**Exercise:** Exactly retype the lines of the material from its first line to the line with "RSS Feeds (100, 2475)", including both.

**Records for the task:**
★ ★ ★ ★ ★

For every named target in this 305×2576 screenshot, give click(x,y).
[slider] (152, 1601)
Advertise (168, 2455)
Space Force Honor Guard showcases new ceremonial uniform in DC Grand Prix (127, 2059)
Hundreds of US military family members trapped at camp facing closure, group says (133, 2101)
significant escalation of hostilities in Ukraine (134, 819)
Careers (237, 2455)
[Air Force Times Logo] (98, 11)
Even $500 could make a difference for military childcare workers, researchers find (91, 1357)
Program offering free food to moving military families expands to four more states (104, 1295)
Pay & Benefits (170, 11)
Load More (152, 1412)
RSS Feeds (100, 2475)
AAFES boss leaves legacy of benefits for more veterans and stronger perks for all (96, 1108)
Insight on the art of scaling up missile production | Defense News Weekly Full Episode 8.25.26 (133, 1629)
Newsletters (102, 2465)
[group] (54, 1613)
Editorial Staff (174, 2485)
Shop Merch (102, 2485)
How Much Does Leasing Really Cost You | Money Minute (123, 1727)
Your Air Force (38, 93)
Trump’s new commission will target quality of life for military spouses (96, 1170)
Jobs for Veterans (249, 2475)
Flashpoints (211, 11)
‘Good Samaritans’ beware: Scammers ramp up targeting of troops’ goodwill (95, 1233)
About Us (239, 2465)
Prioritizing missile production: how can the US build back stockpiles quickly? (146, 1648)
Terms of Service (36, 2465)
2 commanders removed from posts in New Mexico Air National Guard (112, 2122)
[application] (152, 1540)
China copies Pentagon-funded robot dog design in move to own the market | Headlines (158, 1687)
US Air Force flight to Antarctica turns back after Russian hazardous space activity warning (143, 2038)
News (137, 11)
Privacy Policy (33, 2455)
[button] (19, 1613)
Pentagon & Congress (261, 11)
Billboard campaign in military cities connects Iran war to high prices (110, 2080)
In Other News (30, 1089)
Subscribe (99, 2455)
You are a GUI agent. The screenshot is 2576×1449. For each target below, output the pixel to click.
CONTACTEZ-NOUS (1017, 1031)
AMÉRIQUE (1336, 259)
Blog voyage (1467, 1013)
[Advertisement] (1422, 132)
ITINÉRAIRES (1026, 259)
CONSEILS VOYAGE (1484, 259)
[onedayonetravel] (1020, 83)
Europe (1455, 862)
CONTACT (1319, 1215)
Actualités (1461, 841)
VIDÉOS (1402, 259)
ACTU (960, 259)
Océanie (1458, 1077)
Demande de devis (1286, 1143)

★ ★ ★ ★ ★

**Exercise answer:**
For every named target in this 305×2576 screenshot, give click(x,y).
[slider] (152, 1601)
Advertise (168, 2455)
Space Force Honor Guard showcases new ceremonial uniform in DC Grand Prix (127, 2059)
Hundreds of US military family members trapped at camp facing closure, group says (133, 2101)
significant escalation of hostilities in Ukraine (134, 819)
Careers (237, 2455)
[Air Force Times Logo] (98, 11)
Even $500 could make a difference for military childcare workers, researchers find (91, 1357)
Program offering free food to moving military families expands to four more states (104, 1295)
Pay & Benefits (170, 11)
Load More (152, 1412)
RSS Feeds (100, 2475)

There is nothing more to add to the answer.